Straße wird Lebensader von Blankenstein
Damit endete für Blankenstein die Zeit der verkehrlichen Isolation, die sich seit Bestehen des Ortes durch seine Lage auf der fast unzugänglichen Bergeshöhe ergeben und seine Entwicklung entscheidend gehemmt hatte. Das Durchhaltevermögen der Initiatoren und die enorme finanzielle Belastung für die Erhaltung der Chaussee, die Blankenstein auf sich genommen hatte, zahlten sich aus. Die Straße wurde Blankensteins Lebensader. Besucher strömten an den Sonntagen in Scharen herbei, um die Burg und den Gethmannschen Garten zu besuchen. Blankenstein wurde zur beliebten Ausflugstadt, der Fremdenverkehr zur neuen Einkommensquelle.
Die ehemalige Chaussee entwickelte sich zum Autobahnzubringer.
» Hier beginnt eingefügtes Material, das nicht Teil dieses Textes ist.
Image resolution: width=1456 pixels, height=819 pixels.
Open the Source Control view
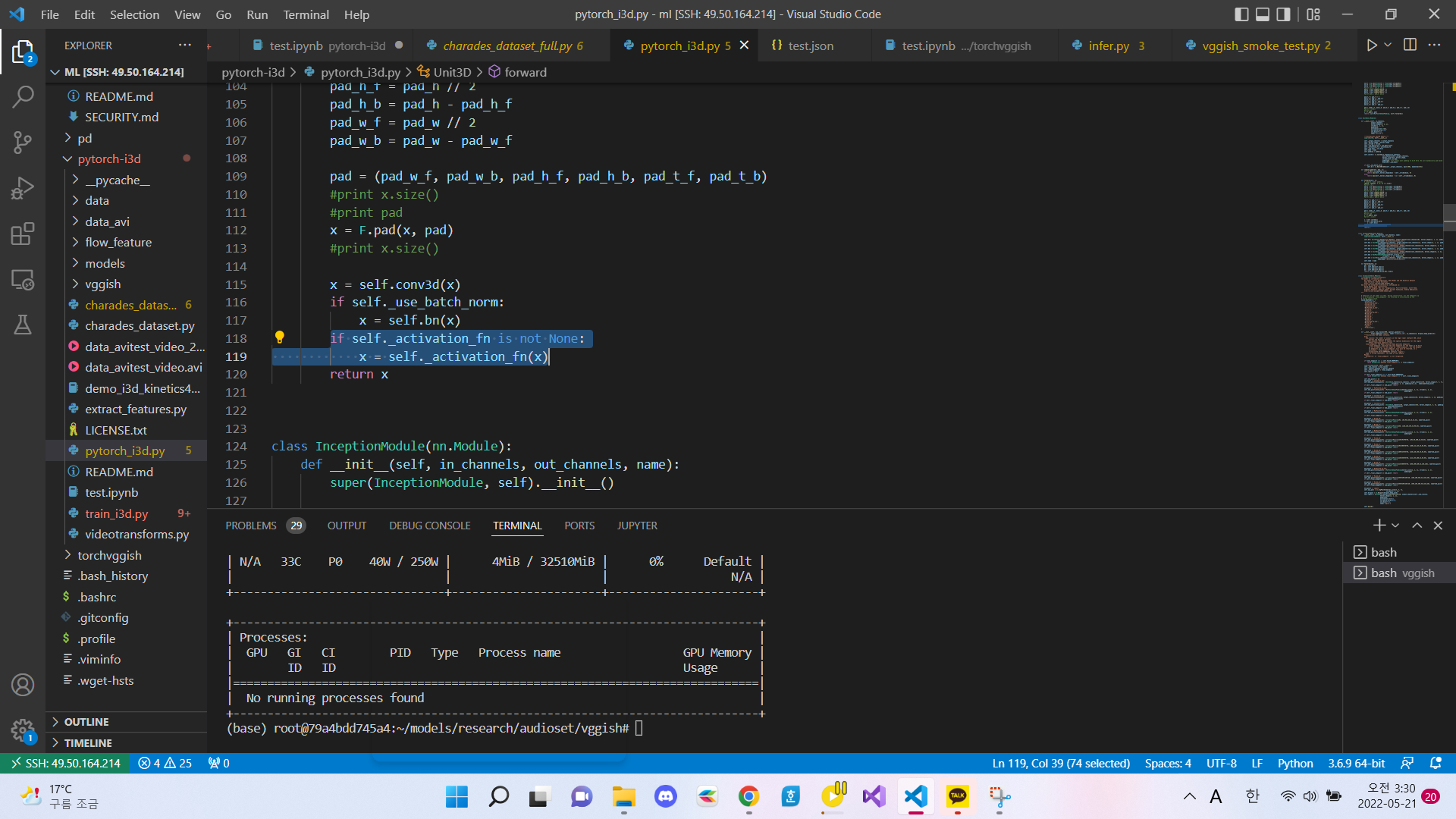23,143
Für die Verbreiterung der Straße und Entschärfung der Kurve fielen der kleine Platz am südlichen Rand der Straße, die „Pilgrims-Höh“, und das hübsche Denkmal zum Opfer. Hier befindet sich heute die Bushaltestelle aus Richtung Bochum. Der schlichte Gedenkstein gegenüber am nördlichen Straßenrand findet keine Beachtung mehr. Freiwillige des Heimatvereins Blankenstein sorgen regelmäßig dafür, dass er gesäubert und von der Natur nicht überwuchert wird. Leider haben Wanderfreunde den Stein zum Anbringen von wetterfesten Wegzeichen benutzt.